GIVEN INSTRUCTION — Copy the data from its start through the line containing "click(x=110, y=18)", both ends included, and raise every coordinate in the answers by 146 while leaving all other text as it is. Leave the pictures out of your copy.

MATERIAL FOR THE TASK —
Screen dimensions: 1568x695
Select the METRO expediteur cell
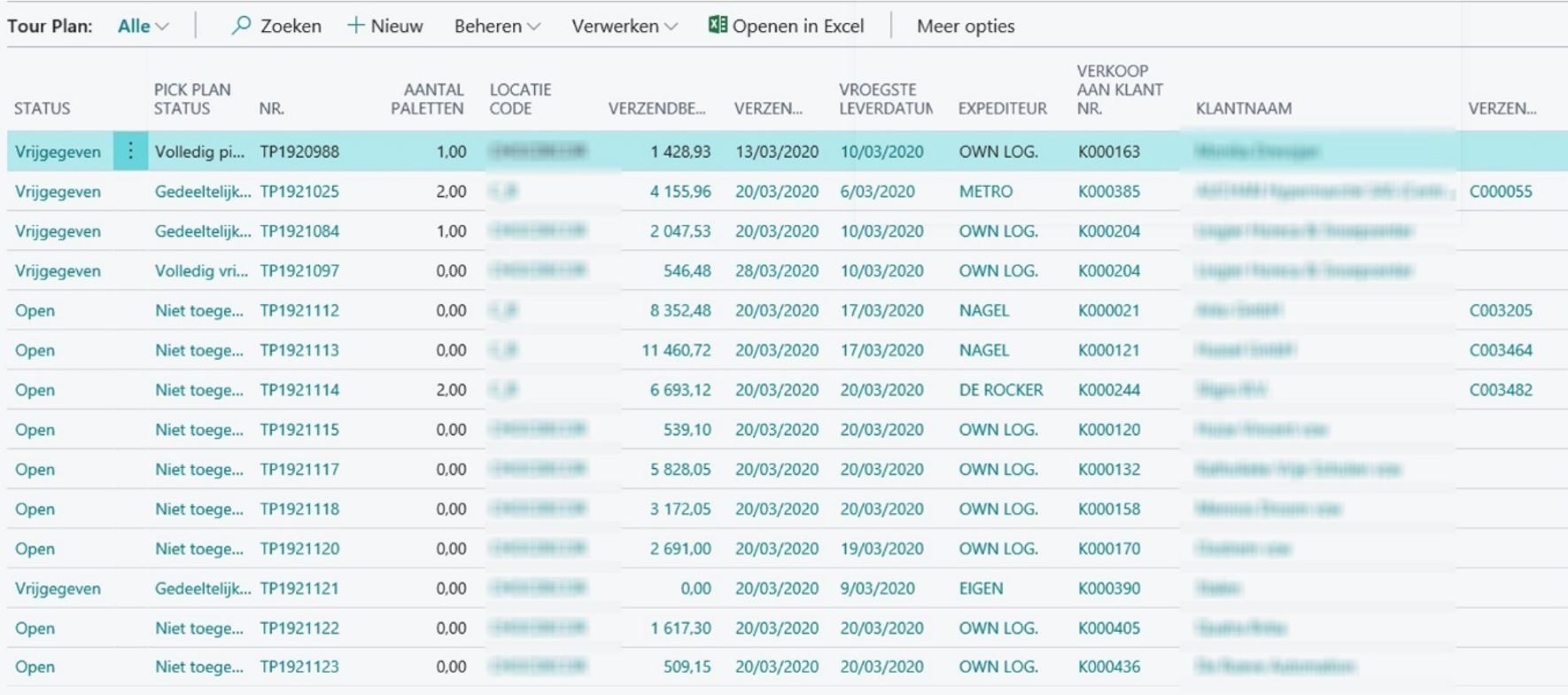pyautogui.click(x=985, y=191)
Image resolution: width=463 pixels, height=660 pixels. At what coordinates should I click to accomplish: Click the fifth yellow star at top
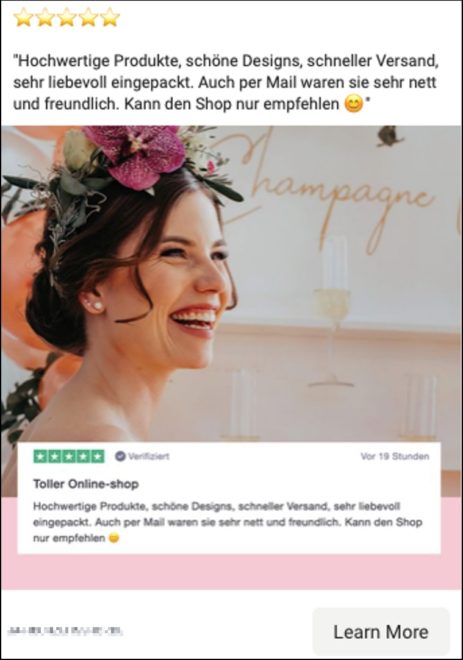click(x=110, y=18)
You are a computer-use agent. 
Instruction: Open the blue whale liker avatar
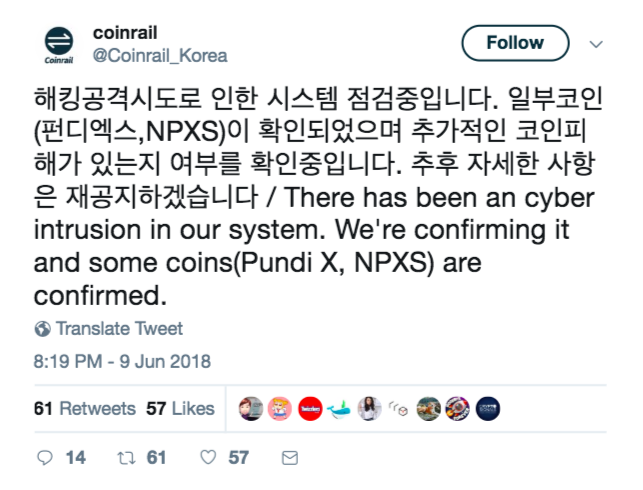[340, 408]
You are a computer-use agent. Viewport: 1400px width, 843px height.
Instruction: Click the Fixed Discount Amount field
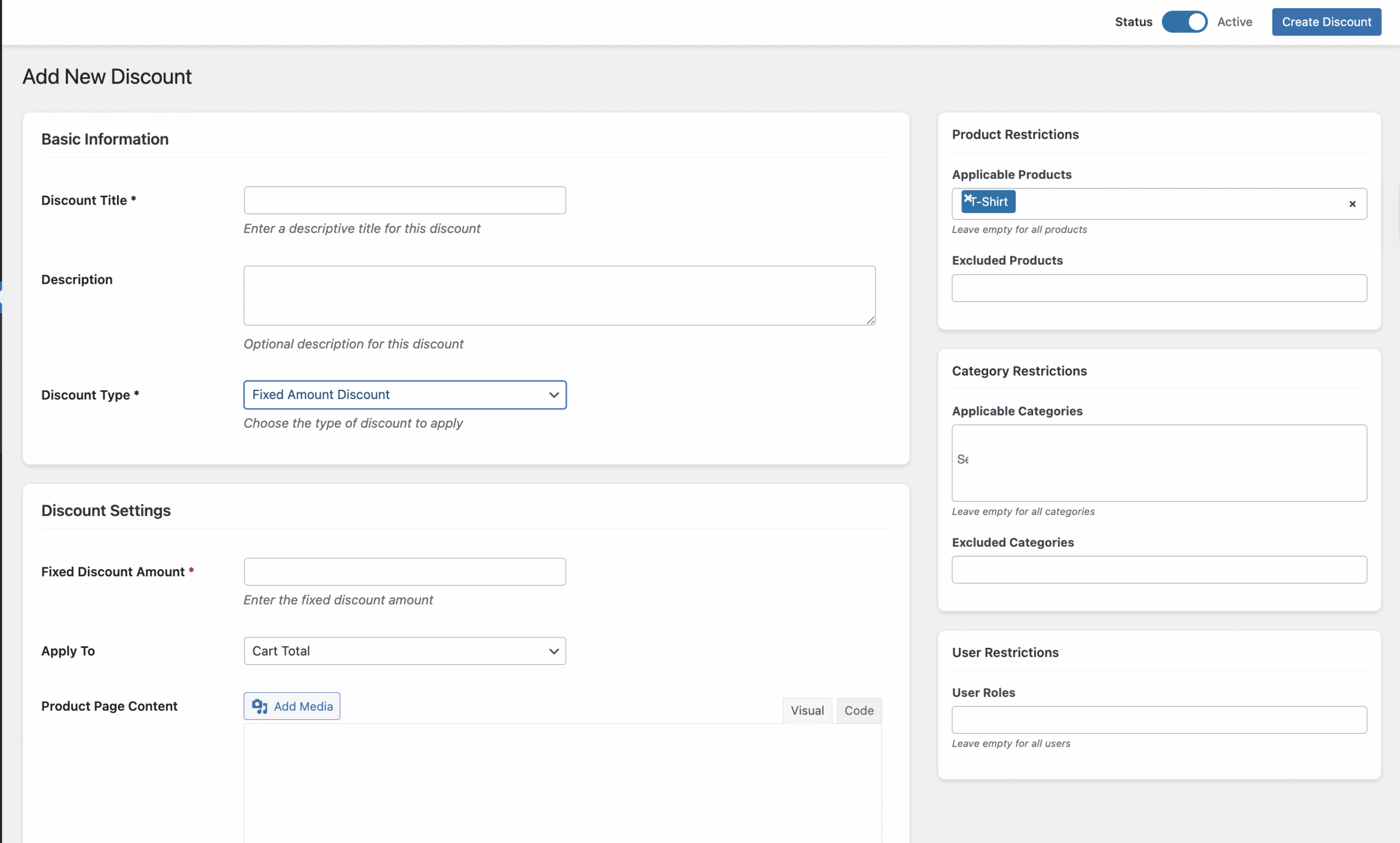point(405,571)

FINAL RESULT —
Screen dimensions: 1568x695
Select the METRO expediteur cell
pyautogui.click(x=1131, y=337)
Image resolution: width=463 pixels, height=660 pixels. At what coordinates should I click to accomplish: Click the fifth yellow star at top
click(x=256, y=164)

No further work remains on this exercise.